# DIRECTIONS FOR THIS TASK:
Return every line in the entries below where the word "computer" shows up.

***

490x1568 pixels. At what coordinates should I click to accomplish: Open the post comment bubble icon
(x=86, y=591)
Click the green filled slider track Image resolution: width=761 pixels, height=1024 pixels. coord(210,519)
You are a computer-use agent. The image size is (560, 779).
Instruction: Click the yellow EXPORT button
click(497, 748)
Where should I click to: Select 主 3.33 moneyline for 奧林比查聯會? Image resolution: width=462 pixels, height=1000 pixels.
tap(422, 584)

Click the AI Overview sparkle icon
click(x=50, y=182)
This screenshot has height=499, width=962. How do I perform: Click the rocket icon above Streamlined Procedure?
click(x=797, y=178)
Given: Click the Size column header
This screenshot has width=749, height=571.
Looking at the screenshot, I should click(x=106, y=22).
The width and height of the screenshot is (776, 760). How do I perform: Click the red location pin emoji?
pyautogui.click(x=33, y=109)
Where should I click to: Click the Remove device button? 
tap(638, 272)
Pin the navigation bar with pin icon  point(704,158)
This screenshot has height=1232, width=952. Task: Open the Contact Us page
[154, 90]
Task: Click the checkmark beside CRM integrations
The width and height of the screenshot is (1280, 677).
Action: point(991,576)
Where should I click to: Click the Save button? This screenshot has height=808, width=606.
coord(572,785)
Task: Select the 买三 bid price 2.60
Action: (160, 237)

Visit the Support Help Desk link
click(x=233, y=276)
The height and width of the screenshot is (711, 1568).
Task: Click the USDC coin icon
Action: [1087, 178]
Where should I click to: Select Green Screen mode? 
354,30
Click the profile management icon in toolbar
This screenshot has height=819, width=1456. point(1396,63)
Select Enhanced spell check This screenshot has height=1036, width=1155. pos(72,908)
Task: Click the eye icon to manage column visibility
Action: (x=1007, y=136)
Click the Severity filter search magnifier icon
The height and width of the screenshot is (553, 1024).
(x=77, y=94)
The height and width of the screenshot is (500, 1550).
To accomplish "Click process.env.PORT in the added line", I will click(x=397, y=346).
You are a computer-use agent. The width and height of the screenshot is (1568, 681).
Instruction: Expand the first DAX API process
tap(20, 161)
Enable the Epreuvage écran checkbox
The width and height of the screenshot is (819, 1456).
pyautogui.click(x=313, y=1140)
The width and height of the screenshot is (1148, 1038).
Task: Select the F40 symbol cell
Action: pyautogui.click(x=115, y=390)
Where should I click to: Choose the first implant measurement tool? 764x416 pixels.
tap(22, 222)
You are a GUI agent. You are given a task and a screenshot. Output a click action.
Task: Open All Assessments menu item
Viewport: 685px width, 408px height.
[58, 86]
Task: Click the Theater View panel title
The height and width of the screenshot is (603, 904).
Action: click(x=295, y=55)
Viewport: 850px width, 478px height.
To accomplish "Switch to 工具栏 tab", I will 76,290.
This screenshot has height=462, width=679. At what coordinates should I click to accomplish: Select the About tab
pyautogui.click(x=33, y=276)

***

# EXERCISE RESULT:
You are a computer-use agent. The image size is (560, 779).
You are a computer-use agent. The width and height of the screenshot is (1568, 681).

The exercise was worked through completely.